BEGIN WORKING DATA

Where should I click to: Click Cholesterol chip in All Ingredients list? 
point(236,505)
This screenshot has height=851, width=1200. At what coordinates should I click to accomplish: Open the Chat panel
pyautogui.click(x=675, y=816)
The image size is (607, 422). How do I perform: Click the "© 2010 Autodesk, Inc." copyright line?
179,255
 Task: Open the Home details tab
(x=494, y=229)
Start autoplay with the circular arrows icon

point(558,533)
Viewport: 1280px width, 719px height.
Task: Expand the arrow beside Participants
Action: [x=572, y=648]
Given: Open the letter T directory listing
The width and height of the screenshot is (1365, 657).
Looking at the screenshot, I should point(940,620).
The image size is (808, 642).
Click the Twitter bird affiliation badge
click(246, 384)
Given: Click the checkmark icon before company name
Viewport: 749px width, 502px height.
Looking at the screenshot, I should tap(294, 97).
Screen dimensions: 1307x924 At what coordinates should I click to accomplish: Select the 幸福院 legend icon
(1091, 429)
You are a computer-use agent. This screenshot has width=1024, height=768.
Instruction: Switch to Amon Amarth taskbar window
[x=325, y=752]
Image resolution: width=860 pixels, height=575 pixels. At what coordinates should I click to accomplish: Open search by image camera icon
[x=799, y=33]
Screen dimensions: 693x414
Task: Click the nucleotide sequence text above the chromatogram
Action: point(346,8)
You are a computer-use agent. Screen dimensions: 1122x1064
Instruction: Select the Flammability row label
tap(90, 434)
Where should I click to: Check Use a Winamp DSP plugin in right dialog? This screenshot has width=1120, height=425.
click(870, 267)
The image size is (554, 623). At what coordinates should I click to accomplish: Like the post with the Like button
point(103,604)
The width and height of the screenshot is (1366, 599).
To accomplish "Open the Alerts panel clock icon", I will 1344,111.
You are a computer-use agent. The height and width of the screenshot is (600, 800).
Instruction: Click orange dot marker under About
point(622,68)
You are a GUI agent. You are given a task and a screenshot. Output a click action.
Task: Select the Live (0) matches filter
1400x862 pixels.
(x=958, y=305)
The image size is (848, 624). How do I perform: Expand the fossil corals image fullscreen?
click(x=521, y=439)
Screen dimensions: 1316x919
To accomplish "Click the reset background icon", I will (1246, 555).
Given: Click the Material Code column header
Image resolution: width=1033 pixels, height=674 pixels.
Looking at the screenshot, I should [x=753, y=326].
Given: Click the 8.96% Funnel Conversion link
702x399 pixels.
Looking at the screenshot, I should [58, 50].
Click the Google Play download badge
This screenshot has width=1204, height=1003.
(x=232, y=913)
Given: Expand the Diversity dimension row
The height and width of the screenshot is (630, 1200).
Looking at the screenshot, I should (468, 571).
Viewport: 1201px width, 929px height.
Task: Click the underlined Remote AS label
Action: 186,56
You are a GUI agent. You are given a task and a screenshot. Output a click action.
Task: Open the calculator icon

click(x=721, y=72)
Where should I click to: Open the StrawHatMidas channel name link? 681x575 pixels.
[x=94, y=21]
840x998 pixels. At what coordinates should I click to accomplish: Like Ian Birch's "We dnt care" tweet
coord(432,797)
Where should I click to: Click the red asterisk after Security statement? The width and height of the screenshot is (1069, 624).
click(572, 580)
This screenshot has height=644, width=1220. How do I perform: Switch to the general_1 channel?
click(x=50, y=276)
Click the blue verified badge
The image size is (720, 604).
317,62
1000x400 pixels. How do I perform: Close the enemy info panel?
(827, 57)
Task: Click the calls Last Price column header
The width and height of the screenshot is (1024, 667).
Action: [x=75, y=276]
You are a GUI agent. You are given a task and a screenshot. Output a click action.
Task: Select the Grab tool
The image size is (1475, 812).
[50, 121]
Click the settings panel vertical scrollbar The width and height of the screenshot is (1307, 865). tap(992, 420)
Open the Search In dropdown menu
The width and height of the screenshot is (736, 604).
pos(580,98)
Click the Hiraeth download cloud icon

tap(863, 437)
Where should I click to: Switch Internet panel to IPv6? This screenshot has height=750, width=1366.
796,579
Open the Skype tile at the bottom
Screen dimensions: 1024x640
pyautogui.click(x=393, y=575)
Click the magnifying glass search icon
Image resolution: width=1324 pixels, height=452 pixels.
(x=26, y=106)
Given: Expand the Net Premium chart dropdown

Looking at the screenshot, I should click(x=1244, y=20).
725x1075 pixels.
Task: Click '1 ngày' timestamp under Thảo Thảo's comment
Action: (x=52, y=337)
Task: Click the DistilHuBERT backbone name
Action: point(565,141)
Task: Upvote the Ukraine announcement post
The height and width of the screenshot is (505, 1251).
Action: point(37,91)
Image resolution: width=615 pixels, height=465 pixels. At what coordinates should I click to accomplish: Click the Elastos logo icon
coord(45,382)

END WORKING DATA

▶ _ASSIGNMENT_
Write all the entries out again exactly as they are.

▶ _TASK ANSWER_
Where should I click to: Click Cholesterol chip in All Ingredients list? 
point(236,505)
This screenshot has height=851, width=1200. At what coordinates should I click to accomplish: Open the Chat panel
pyautogui.click(x=675, y=816)
The image size is (607, 422). How do I perform: Click the "© 2010 Autodesk, Inc." copyright line?
179,255
 Task: Open the Home details tab
(x=494, y=229)
Start autoplay with the circular arrows icon

point(558,533)
Viewport: 1280px width, 719px height.
Task: Expand the arrow beside Participants
Action: [x=572, y=648]
Given: Open the letter T directory listing
The width and height of the screenshot is (1365, 657).
Looking at the screenshot, I should point(940,620).
The image size is (808, 642).
Click the Twitter bird affiliation badge
click(246, 384)
Given: Click the checkmark icon before company name
Viewport: 749px width, 502px height.
Looking at the screenshot, I should tap(294, 97).
Screen dimensions: 1307x924 At what coordinates should I click to accomplish: Select the 幸福院 legend icon
(1091, 429)
You are a computer-use agent. This screenshot has width=1024, height=768.
Instruction: Switch to Amon Amarth taskbar window
[x=325, y=752]
Image resolution: width=860 pixels, height=575 pixels. At what coordinates should I click to accomplish: Open search by image camera icon
[x=799, y=33]
Screen dimensions: 693x414
Task: Click the nucleotide sequence text above the chromatogram
Action: point(346,8)
You are a computer-use agent. Screen dimensions: 1122x1064
Instruction: Select the Flammability row label
tap(90, 434)
Where should I click to: Check Use a Winamp DSP plugin in right dialog? This screenshot has width=1120, height=425.
click(870, 267)
The image size is (554, 623). At what coordinates should I click to accomplish: Like the post with the Like button
point(103,604)
The width and height of the screenshot is (1366, 599).
To accomplish "Open the Alerts panel clock icon", I will 1344,111.
You are a computer-use agent. The height and width of the screenshot is (600, 800).
Instruction: Click orange dot marker under About
point(622,68)
You are a GUI agent. You are given a task and a screenshot. Output a click action.
Task: Select the Live (0) matches filter
1400x862 pixels.
(x=958, y=305)
The image size is (848, 624). How do I perform: Expand the fossil corals image fullscreen?
click(x=521, y=439)
Screen dimensions: 1316x919
To accomplish "Click the reset background icon", I will (1246, 555).
Given: Click the Material Code column header
Image resolution: width=1033 pixels, height=674 pixels.
Looking at the screenshot, I should [x=753, y=326].
Given: Click the 8.96% Funnel Conversion link
702x399 pixels.
Looking at the screenshot, I should [58, 50].
Click the Google Play download badge
This screenshot has width=1204, height=1003.
(x=232, y=913)
Given: Expand the Diversity dimension row
The height and width of the screenshot is (630, 1200).
Looking at the screenshot, I should (468, 571).
Viewport: 1201px width, 929px height.
Task: Click the underlined Remote AS label
Action: 186,56
You are a GUI agent. You are given a task and a screenshot. Output a click action.
Task: Open the calculator icon

click(x=721, y=72)
Where should I click to: Open the StrawHatMidas channel name link? 681x575 pixels.
[x=94, y=21]
840x998 pixels. At what coordinates should I click to accomplish: Like Ian Birch's "We dnt care" tweet
coord(432,797)
Where should I click to: Click the red asterisk after Security statement? The width and height of the screenshot is (1069, 624).
click(572, 580)
This screenshot has height=644, width=1220. How do I perform: Switch to the general_1 channel?
click(x=50, y=276)
Click the blue verified badge
The image size is (720, 604).
317,62
1000x400 pixels. How do I perform: Close the enemy info panel?
(827, 57)
Task: Click the calls Last Price column header
The width and height of the screenshot is (1024, 667).
Action: [x=75, y=276]
You are a GUI agent. You are given a task and a screenshot. Output a click action.
Task: Select the Grab tool
The image size is (1475, 812).
[50, 121]
Click the settings panel vertical scrollbar The width and height of the screenshot is (1307, 865). tap(992, 420)
Open the Search In dropdown menu
The width and height of the screenshot is (736, 604).
pos(580,98)
Click the Hiraeth download cloud icon

tap(863, 437)
Where should I click to: Switch Internet panel to IPv6? This screenshot has height=750, width=1366.
796,579
Open the Skype tile at the bottom
Screen dimensions: 1024x640
pyautogui.click(x=393, y=575)
Click the magnifying glass search icon
Image resolution: width=1324 pixels, height=452 pixels.
(x=26, y=106)
Given: Expand the Net Premium chart dropdown

Looking at the screenshot, I should click(x=1244, y=20).
725x1075 pixels.
Task: Click '1 ngày' timestamp under Thảo Thảo's comment
Action: (x=52, y=337)
Task: Click the DistilHuBERT backbone name
Action: point(565,141)
Task: Upvote the Ukraine announcement post
The height and width of the screenshot is (505, 1251).
Action: point(37,91)
Image resolution: width=615 pixels, height=465 pixels. At what coordinates should I click to accomplish: Click the Elastos logo icon
coord(45,382)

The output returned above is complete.